Arrow Lakeに搭載されたNPU 3は、前世代のMeteor Lakeから改良されたもので、13TOPSの処理能力を持つ。しかし、Intelは50TOPSや40TOPSのNPUを搭載することも可能であったと認めている。だが、その場合はコア数を減らすなど、他の重要な性能に妥協が必要だった。これに対し、Intelはバランスを重視し、ユーザーが求めるCPUとGPUの強力な性能を維持しつつ、必要十分なAI機能を搭載するという設計方針を取った。
他社との比較:AMD Ryzenとの違い
Arrow Lakeは、AMDのRyzenシリーズとの競争の中で生まれたが、両者のアプローチには大きな違いがある。AMDは、Ryzen 8000シリーズでAI機能を大幅に強化し、39TOPSのNPUを搭載して市場に登場した。しかし、このRyzen 8000シリーズは短期間で姿を消し、AI機能を持たないRyzen 9000シリーズに置き換わった。一方で、IntelはAI機能を引き続き搭載しながらも、性能面での妥協を避ける方針を取っている。
AMDのZen 5アーキテクチャは、前世代に比べて16%の性能向上を達成し、NPUを搭載していないにもかかわらず高い評価を得た。これに対して、IntelはAIと従来のCPU・GPU性能のバランスを取り、Arrow Lakeに36TOPSのプラットフォーム処理能力を持たせた。これにより、AI処理能力が必須でないユーザーにも高いパフォーマンスを提供しつつ、AIの導入も視野に入れている。
AI時代におけるIntelの戦略的バランス
AI技術が急速に進化する中で、Intelはその対応において慎重なバランスを取っている。Arrow Lakeでは、CPU、GPU、NPUの全体的な性能が均衡する設計が採用されており、AI機能を強化しすぎることなく、従来のコンピューティングパワーを維持している。Intelは、AIハードウェアが必ずしもすべての場面で最適に活用されていないと分析し、AI処理を支援するためのNPUを最低限に抑えることで、全体のパフォーマンスを向上させる戦略を取っている。
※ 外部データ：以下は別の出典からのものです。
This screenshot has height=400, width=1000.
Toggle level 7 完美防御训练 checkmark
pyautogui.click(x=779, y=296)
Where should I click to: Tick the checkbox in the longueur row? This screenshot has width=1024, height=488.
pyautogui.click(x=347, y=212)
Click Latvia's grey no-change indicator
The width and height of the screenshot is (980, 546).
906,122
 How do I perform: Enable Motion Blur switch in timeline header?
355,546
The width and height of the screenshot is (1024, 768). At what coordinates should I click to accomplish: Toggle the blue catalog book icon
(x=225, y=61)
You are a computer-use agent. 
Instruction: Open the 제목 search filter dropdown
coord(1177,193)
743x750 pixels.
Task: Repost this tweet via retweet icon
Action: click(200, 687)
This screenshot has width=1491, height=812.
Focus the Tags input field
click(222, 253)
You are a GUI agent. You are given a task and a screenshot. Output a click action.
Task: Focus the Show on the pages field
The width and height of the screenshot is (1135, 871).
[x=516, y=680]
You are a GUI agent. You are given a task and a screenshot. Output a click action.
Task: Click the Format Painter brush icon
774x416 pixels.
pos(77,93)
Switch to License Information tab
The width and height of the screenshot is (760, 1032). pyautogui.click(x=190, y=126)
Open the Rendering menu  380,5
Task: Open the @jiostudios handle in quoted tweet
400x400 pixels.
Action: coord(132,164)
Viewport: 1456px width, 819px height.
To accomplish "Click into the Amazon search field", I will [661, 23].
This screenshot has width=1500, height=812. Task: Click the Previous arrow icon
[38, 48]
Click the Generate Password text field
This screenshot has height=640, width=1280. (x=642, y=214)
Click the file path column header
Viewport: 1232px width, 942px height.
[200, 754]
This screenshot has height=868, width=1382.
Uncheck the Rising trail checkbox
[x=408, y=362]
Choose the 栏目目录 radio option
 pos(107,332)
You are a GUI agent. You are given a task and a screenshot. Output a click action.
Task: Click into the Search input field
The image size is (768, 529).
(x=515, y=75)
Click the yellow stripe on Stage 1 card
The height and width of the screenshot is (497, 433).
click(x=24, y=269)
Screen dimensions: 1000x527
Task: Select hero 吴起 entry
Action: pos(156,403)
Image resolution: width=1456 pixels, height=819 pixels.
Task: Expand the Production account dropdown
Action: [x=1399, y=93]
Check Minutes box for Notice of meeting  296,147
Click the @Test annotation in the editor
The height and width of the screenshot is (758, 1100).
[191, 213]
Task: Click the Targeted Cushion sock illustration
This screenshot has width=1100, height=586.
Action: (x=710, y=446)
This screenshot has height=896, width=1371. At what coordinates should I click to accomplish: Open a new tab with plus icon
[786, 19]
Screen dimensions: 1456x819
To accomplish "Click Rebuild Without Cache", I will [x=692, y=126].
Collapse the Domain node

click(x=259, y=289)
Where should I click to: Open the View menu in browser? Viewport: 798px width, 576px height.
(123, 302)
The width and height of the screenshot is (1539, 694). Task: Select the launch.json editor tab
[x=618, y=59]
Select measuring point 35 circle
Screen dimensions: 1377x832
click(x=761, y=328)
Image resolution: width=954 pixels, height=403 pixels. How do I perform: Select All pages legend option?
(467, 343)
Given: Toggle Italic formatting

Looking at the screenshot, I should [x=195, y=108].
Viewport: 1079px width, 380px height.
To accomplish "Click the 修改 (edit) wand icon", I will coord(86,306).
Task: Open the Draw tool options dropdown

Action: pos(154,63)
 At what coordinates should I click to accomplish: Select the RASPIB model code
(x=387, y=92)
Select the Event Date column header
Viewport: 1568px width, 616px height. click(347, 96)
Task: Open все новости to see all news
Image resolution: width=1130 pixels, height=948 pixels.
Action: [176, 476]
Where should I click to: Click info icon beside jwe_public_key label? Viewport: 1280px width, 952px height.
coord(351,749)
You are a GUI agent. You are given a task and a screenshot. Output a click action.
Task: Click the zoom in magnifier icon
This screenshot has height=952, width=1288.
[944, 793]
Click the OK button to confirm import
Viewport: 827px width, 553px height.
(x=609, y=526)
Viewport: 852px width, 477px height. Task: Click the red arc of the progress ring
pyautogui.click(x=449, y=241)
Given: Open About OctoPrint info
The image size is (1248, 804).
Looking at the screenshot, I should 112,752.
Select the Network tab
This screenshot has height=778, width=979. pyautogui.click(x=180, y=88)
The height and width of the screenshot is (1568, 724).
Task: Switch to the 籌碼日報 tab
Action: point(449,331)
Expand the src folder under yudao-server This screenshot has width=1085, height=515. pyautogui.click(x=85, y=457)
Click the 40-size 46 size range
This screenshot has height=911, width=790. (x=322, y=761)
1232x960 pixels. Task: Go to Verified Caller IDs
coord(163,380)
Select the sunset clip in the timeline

Intelのエグゼクティブによれば、ソフトウェア開発者がAIハードウェアのフル機能を活かせていない現状があるため、NPUの性能を過剰に追求することは時期尚早だと考えられている。そのため、Arrow LakeのNPUはあえて13TOPSに抑えられており、将来的なAIモデルの最適化に備える形となっている。この戦略により、Intelは現在の市場ニーズに応えつつ、今後のAI技術の発展にも柔軟に対応できる製品ラインを維持している。